2. WORD WARS: This chapter explores Shakespeare’s extensive use of opposites/contrasts in Macbeth, especially when these reflect thematic conflicts in the play. Also, we teach students to recognize and explicate Shakespeare’s extended metaphors. [LITERATURE]

3. FATAL PASSION—THE WAR WITHIN: This chapter explores a major theme of the play—the struggle between conscience and instinct. It also looks at how this theme shapes the plot of Macbeth. From this and the preceding chapter, “Word Wars,” students gain an excellent understanding of the language and development of the entire play. [LITERATURE]

4. CAULDRON OF CHAOS—WITCHES IN SCOTLAND & ENGLAND: This chapter examines the role of the witches and their familiars in Macbeth; in particular, it explores the widespread 15th-17th belief that witches had the power to turn the natural order (in both nature and government) upside-down—“fair is foul and foul is fair.” We also discuss James I’s Demonology (1597), a treatise that links witchcraft to treason (the same connection is suggested in the play). James wrote this book after the so-called North Berwick witches allegedly tried to kill him with spells. (Shakespeare subtly alludes to this in the play.) This chapter makes the role of the witches in Macbeth clearer and much more meaningful. [LITERATURE & HISTORY]

5. VIKINGS IN MACBETH: The Viking (Norwegian) invasion that begins the play is supported by Scottish rebels. Such alliances were typical in the 10th and 11th centuries. This chapter examines the history of the Viking assaults on Scotland and the Scottish factionalism that it provoked. At the same time, the Viking chapter helps students more fully understand the opening and closing scenes of the play (Note: Siward was also a Viking). [LITERATURE & HISTORY]

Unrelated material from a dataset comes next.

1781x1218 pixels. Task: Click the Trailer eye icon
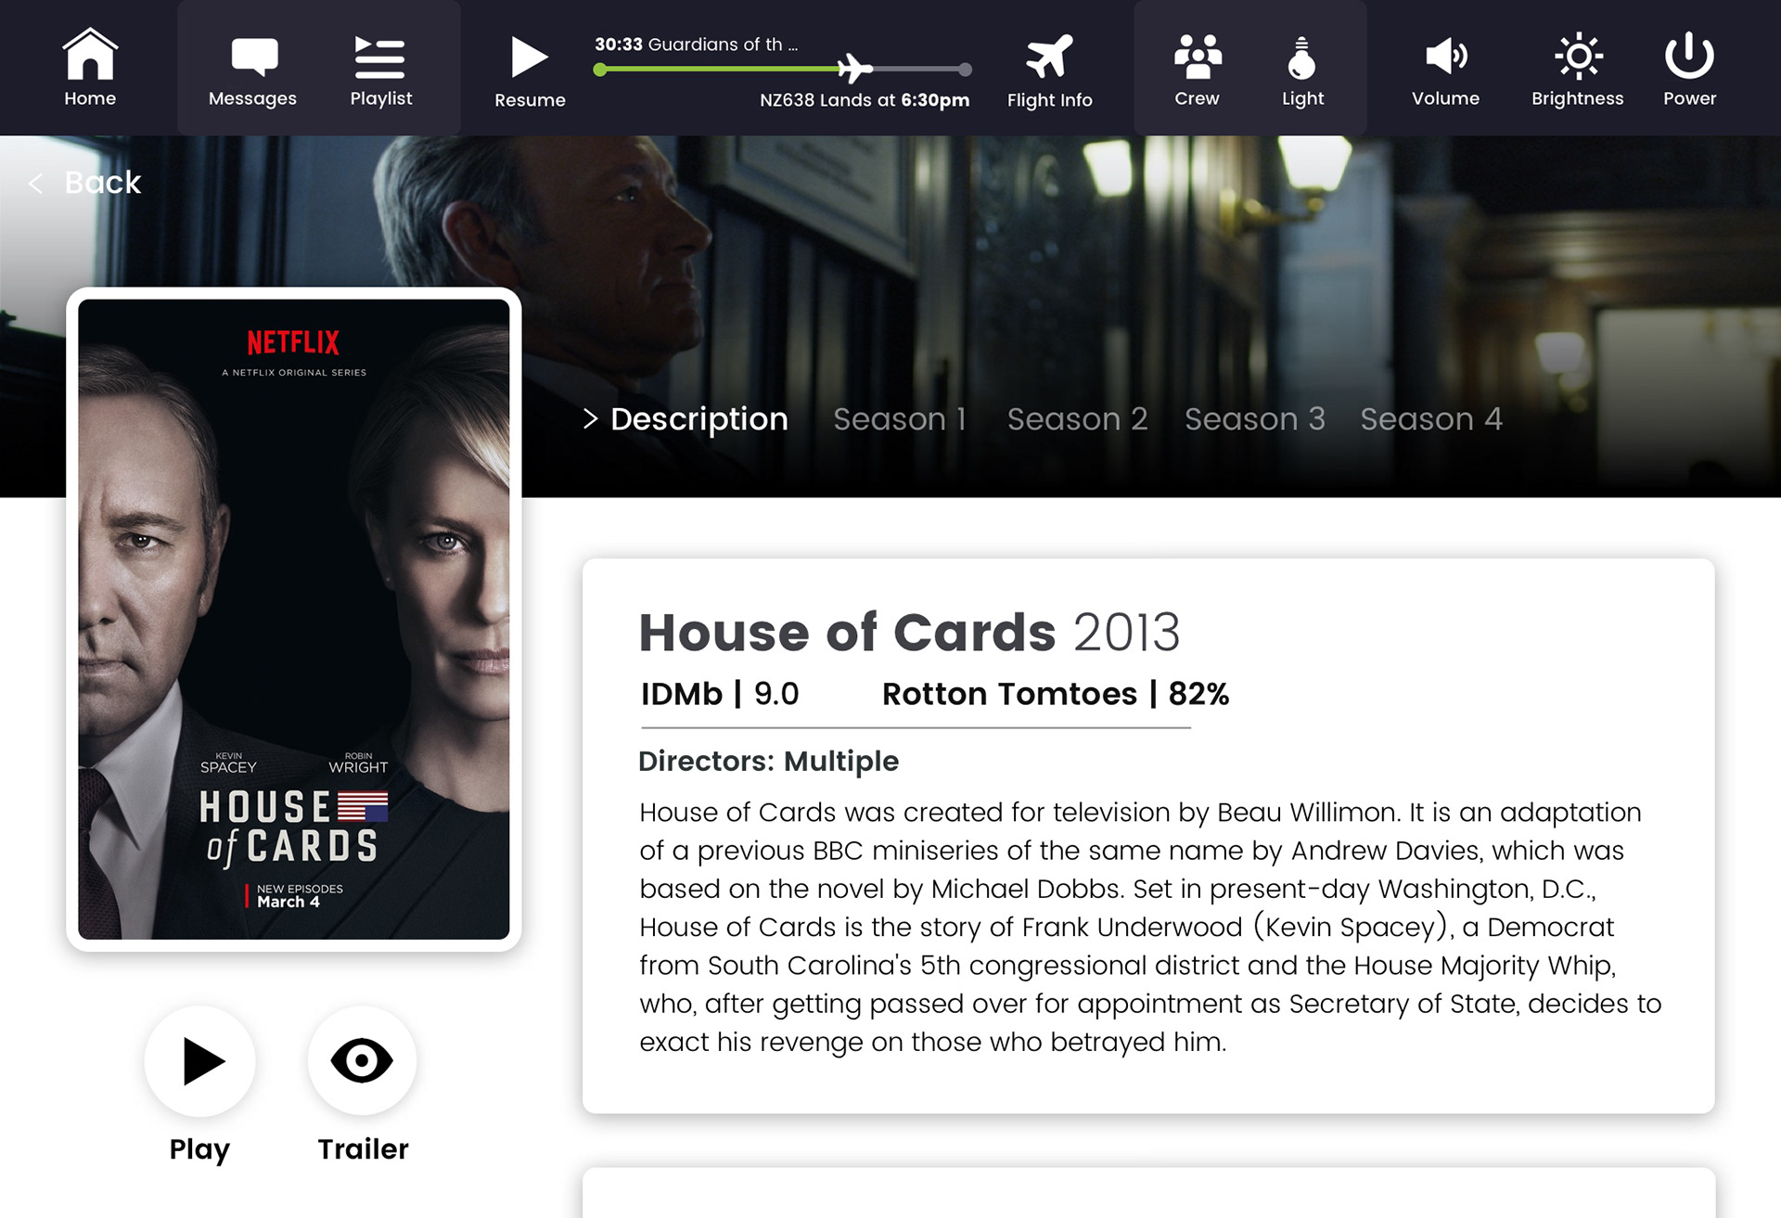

6. ROYAL MURDER & THE REAL MACBETH: This chapter introduces students to the real Macbeth and Lady Macbeth and looks at the bloody competition for the throne that dominated Scottish politics throughout the 10th and 11th centuries. It also focuses on the reign of Macbeth’s successor, Malcolm, who was exiled at the court of Edward the Confessor during Macbeth’s reign. The death of Macbeth helped make the consolidation and Anglicization of Scotland possible under Malcolm. (Shakespeare implies the latter in the final scene.) Finally, this chapter explores the enormous influence of Malcolm’s Anglo-Saxon queen, St. Margaret, on the next two centuries of Scottish history. (Malcolm’s and Margaret’s marriage was an important side effect of the Battle of Hastings.) [LITERATURE & HISTORY]

7. ENGLAND’S “HOLY KING,” EDWARD THE CONFESSOR: This chapter explores Edward the Confessor’s role as an exemplary king in Macbeth. It also looks closely at Edward’s reign and the events that led to the Battle of Hastings. [LITERATURE & HISTORY]

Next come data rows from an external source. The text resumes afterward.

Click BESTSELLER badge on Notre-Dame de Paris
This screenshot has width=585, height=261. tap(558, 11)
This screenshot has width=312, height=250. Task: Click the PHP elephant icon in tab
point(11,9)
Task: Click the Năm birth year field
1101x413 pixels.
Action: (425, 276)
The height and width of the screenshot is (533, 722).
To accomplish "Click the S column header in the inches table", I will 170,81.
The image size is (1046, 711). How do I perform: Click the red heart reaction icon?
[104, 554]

8. BAYEUX & THE BATTLE OF HASTINGS: In this two-part chapter we examine the Bayeux Tapestry both as a work of art and a window into history, i.e., a study of feudal customs and a dramatic re-enactment of the Battle of Hastings, a battle that reshaped Scotland during Malcolm’s and his son’s reigns nearly as much as it did England. (There is an almost yin-yang relationship between Scottish and English history after 1066. The study of one deepens students’ understanding of the other.) [HISTORY & ART]

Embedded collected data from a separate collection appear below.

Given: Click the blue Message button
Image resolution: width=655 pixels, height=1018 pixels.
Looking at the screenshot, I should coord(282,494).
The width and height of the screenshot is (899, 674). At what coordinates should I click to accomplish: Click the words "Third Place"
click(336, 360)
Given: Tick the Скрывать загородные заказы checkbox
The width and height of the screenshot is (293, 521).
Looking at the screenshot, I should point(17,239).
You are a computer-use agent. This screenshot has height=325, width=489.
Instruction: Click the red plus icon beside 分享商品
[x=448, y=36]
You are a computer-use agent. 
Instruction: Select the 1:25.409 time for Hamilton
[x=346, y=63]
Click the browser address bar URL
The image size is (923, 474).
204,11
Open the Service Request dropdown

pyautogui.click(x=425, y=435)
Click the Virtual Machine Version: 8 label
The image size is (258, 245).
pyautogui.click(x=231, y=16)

9. UNRAVELING THE BAYEUX TAPESTRY: The second part of this chapter teaches students to read the pictorial language of the tapestry, and discusses the similarities between the tapestry and Anglo-Saxon manuscript illumination. [HISTORY & ART]

10. BOOKS OF LIGHT—ILLUMINATED MANUSCRIPTS: This chapter examines medieval manuscripts from the Irish Book of Kells to the golden age of illumination in the 12th century. This section also explores visual patterns and limited color palette in medieval art. [HISTORY & ART]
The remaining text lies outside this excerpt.